=== Written problem 1 ===
In the Equity Aggregator text, condense the paragraph that begins "All data is returned as type-safe Pydantic models" into a short bulleted list that keeps its main facts.
=== Written problem 2 ===
Reproduce the portion of the Equity Aggregator text between "Once installed, Equity" and "logging (INFO level)", inclusive.

=== Reading text ===
-.-.-
All data is returned as type-safe Pydantic models, ensuring data validation and integrity. The CanonicalEquity model provides structured access to identity metadata and financial metrics.

from equity_aggregator import retrieve_canonical_equity, CanonicalEquity

equity: CanonicalEquity = retrieve_canonical_equity("BBG000B9XRY4")

# Access identity metadata
identity = equity.identity
print(f"FIGI: {identity.share_class_figi}")
print(f"ISIN: {identity.isin}")
print(f"CUSIP: {identity.cusip}")

# Access financial metrics
financials = equity.financials
print(f"P/E Ratio: {financials.trailing_pe}")
print(f"Market Cap: {financials.market_cap}")

Example Output:

FIGI: BBG000B9XRY4
ISIN: US0378331005
CUSIP: 037833100
P/E Ratio: 28.5
Market Cap: 3500000000000

CLI Usage

Once installed, Equity Aggregator provides a command-line interface for managing equity data. The CLI offers two main commands:

  • seed - Aggregate and populate the local database with fresh equity data
  • download - Download the latest canonical equity database from remote repository

Run equity-aggregator --help for more information:

usage: equity-aggregator [-h] [-v] [-d] [-q] {seed,download} ...

aggregate and download canonical equity data

options:
  -h, --help            show this help message and exit
  -v, --verbose         enable verbose logging (INFO level)
  -d, --debug           enable debug logging (DEBUG level)
  -q, --quiet           quiet mode - only show warnings and errors

commands:
  available operations

  {seed,download}
    seed                aggregate enriched canonical equity data sourced from data feeds
    download            download latest canonical equity data from remote repository

use 'equity-aggregator <command> --help' for help

Download Command

The download command retrieves the latest canonical equity database from GitHub Releases, eliminating the need to run the full aggregation pipeline via seed locally. This command:

  • Downloads the compressed database (data_store.db.gz) from the latest nightly build
  • Decompresses and atomically replaces the local database
  • Provides access to 18,000+ equities with full historical snapshots

[!TIP] Optional: Increase Rate Limits

Set GITHUB_TOKEN to increase download limits from 60/hour to 5,000/hour:

export GITHUB_TOKEN="your_personal_access_token_here"
-.-.-
=== Source excerpt ===
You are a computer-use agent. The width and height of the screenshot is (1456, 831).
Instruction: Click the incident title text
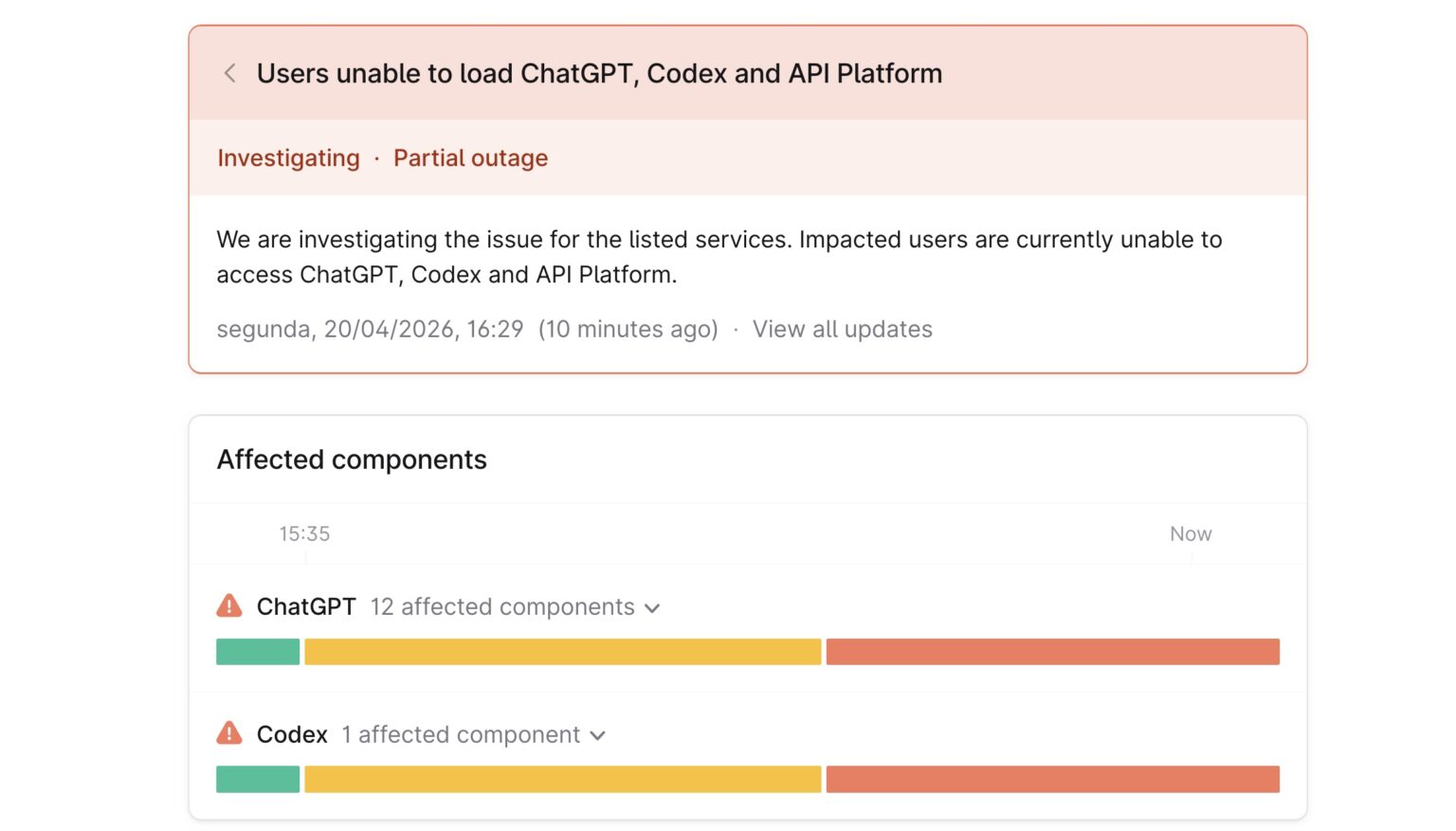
-.-.-
=== Correct result 1 ===
- All data comes back as type-safe Pydantic models, which ensures validation and integrity.
- The CanonicalEquity model gives structured access to identity metadata and financial metrics.

=== Correct result 2 ===
Once installed, Equity Aggregator provides a command-line interface for managing equity data. The CLI offers two main commands:

  • seed - Aggregate and populate the local database with fresh equity data
  • download - Download the latest canonical equity database from remote repository

Run equity-aggregator --help for more information:

usage: equity-aggregator [-h] [-v] [-d] [-q] {seed,download} ...

aggregate and download canonical equity data

options:
  -h, --help            show this help message and exit
  -v, --verbose         enable verbose logging (INFO level)